Aim of the exercise: Look through the entries below and extract exactly the lines from the one containing "Where should I click to: Select the Energizer" through the one containing "Task: Expand the Industries dropdown menu", ends included.
Given records below:
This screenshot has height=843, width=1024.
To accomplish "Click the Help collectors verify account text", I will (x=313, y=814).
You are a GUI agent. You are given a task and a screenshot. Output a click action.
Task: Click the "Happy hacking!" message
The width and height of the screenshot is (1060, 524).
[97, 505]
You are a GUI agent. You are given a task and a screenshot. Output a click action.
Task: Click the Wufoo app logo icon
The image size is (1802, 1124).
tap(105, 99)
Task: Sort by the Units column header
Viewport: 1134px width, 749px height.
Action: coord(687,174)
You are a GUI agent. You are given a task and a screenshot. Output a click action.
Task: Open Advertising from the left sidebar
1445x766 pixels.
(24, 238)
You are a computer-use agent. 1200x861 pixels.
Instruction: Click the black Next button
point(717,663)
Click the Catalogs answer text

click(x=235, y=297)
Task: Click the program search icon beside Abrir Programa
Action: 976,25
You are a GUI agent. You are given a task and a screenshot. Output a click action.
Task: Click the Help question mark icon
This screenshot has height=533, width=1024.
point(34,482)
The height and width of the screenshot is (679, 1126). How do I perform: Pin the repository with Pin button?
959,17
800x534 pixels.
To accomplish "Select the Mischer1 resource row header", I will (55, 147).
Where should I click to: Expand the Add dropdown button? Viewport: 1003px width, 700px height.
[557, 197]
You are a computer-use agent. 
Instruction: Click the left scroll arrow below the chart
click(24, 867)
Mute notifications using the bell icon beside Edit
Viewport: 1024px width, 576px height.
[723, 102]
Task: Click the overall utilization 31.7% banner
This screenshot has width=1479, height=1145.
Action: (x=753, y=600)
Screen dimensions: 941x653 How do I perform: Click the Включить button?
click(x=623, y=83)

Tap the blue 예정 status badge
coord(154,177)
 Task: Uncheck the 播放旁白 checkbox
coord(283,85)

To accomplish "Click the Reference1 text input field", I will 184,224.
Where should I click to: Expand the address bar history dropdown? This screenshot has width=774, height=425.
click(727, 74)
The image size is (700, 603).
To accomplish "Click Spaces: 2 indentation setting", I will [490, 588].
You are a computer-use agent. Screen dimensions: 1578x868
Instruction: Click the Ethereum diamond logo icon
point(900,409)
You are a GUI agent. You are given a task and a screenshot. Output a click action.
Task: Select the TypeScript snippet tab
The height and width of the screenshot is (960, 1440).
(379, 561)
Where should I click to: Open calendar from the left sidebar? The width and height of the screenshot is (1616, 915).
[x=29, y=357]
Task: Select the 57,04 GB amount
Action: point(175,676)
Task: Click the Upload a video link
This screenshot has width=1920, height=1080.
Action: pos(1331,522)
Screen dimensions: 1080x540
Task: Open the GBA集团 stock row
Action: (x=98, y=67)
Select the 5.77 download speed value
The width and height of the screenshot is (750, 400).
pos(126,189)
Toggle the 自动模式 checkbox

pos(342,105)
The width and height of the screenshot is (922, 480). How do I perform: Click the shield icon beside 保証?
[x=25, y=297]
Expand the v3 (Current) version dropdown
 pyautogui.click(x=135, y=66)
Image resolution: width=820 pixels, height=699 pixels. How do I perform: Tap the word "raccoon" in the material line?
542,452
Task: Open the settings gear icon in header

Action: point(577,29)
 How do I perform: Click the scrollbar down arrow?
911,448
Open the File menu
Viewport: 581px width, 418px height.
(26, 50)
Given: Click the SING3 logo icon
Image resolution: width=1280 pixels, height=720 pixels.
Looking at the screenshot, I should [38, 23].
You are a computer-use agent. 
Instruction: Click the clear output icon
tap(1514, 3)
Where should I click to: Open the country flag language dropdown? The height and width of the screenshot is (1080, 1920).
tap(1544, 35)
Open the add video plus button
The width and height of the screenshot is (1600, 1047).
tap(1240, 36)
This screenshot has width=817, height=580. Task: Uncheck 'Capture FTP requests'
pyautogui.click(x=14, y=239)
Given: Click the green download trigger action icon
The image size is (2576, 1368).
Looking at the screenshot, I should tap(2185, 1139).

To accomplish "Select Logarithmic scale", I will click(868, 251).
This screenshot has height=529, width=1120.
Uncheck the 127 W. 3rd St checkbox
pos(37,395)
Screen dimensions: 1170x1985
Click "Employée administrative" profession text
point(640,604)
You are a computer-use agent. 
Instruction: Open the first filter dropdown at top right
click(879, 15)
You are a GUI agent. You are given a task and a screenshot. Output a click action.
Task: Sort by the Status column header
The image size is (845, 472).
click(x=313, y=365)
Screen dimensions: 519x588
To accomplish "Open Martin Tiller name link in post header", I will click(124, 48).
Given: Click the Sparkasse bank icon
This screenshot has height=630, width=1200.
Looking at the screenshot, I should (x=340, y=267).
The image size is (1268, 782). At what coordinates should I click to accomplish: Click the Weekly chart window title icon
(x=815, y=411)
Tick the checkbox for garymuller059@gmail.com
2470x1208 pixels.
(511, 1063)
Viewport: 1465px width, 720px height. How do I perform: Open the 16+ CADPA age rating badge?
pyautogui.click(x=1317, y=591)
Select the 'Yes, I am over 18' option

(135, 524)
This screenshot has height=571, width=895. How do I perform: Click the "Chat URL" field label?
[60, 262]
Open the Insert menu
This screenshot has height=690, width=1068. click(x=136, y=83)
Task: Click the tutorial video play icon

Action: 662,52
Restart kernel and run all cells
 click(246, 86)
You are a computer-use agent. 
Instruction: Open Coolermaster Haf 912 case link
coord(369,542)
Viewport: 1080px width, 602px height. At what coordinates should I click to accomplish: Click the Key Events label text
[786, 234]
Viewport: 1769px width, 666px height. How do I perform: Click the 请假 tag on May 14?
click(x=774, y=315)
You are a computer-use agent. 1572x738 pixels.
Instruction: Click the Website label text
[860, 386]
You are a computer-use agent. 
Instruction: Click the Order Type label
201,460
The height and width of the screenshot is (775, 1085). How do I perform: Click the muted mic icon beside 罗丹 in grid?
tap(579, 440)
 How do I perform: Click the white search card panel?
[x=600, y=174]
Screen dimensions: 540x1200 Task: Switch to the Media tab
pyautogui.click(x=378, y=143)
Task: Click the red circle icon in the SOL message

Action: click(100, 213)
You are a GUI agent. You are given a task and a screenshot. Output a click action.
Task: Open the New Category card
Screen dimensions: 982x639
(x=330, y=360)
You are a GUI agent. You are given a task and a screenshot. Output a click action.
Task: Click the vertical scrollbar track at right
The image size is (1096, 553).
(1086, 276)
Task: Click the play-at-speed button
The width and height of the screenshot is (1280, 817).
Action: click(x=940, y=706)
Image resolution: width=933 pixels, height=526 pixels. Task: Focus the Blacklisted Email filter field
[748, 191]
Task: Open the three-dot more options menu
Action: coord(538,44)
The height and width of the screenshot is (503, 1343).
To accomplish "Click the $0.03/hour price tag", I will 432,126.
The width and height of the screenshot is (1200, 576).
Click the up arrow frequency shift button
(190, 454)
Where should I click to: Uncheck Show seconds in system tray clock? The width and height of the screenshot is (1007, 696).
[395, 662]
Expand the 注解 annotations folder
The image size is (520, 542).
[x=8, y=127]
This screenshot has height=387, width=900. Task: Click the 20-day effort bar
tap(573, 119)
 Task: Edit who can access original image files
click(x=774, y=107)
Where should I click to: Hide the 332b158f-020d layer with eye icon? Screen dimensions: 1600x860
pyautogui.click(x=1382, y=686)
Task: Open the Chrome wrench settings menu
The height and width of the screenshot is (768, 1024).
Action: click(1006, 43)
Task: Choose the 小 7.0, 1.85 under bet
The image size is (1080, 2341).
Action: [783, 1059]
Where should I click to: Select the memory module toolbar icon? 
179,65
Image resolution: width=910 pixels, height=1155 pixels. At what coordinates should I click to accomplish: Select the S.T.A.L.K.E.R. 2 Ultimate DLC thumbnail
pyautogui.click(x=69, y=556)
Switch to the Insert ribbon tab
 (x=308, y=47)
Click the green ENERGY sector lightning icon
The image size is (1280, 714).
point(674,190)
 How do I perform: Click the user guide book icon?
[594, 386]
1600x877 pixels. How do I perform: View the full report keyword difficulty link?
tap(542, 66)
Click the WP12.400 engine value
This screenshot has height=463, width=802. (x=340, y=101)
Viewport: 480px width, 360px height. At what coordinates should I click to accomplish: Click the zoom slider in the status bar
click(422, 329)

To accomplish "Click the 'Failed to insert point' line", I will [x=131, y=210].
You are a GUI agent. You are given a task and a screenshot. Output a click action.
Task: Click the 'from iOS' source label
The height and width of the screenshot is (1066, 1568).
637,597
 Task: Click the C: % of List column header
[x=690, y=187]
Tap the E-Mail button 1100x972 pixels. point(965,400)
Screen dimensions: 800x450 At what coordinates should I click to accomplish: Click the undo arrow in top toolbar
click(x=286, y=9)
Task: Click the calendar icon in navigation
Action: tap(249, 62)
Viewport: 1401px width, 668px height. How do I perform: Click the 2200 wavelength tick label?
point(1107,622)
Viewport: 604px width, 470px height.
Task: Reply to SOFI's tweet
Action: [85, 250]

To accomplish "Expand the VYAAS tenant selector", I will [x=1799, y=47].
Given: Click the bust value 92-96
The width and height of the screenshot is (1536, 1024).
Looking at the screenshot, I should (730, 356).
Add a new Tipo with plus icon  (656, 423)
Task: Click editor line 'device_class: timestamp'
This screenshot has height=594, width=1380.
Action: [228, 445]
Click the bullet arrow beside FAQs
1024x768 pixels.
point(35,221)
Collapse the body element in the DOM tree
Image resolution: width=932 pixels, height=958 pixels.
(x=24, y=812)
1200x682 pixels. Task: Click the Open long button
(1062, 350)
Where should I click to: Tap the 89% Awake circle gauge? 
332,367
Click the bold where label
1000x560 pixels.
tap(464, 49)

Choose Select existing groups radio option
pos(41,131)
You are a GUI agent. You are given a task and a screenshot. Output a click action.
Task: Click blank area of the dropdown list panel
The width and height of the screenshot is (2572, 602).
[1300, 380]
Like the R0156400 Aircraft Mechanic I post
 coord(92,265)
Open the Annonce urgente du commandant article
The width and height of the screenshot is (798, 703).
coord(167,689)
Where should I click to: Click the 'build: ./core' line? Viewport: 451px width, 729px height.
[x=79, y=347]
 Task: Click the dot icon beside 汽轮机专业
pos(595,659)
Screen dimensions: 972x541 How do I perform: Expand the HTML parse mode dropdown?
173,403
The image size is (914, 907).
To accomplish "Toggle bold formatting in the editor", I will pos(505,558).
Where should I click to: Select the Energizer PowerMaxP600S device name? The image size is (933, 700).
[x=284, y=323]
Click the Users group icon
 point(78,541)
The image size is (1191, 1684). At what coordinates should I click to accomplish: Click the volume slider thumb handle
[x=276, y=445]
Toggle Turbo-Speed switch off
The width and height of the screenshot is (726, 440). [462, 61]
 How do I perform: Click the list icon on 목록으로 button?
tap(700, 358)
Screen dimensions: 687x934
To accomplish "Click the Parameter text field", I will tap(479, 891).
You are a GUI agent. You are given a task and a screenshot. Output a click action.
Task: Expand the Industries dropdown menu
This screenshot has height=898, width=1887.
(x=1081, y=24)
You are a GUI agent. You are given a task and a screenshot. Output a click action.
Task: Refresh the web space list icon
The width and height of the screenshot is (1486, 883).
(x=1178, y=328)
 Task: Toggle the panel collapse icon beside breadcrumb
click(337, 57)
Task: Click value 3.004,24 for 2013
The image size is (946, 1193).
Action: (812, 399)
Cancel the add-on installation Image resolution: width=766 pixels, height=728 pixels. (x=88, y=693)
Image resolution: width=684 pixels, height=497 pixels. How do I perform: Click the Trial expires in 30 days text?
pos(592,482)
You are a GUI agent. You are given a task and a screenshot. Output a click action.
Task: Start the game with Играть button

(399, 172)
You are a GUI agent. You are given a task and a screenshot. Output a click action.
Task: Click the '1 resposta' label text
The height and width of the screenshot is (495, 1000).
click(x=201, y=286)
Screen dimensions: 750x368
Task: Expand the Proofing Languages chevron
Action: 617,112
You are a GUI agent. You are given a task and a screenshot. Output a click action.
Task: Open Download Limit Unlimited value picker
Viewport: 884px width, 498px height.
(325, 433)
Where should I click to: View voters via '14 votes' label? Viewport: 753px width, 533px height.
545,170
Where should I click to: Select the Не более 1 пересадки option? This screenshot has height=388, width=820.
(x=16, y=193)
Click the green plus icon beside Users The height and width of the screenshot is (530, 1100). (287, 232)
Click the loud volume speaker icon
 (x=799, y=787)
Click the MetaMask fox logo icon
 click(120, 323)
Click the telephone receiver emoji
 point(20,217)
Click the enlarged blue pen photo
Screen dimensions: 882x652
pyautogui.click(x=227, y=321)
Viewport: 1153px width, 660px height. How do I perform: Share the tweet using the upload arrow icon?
End of Given records.
Solved exercise:
Where should I click to: Select the Energizer PowerMaxP600S device name? The image size is (933, 700).
[x=284, y=323]
Click the Users group icon
 point(78,541)
The image size is (1191, 1684). At what coordinates should I click to accomplish: Click the volume slider thumb handle
[x=276, y=445]
Toggle Turbo-Speed switch off
The width and height of the screenshot is (726, 440). [462, 61]
 How do I perform: Click the list icon on 목록으로 button?
tap(700, 358)
Screen dimensions: 687x934
To accomplish "Click the Parameter text field", I will tap(479, 891).
You are a GUI agent. You are given a task and a screenshot. Output a click action.
Task: Expand the Industries dropdown menu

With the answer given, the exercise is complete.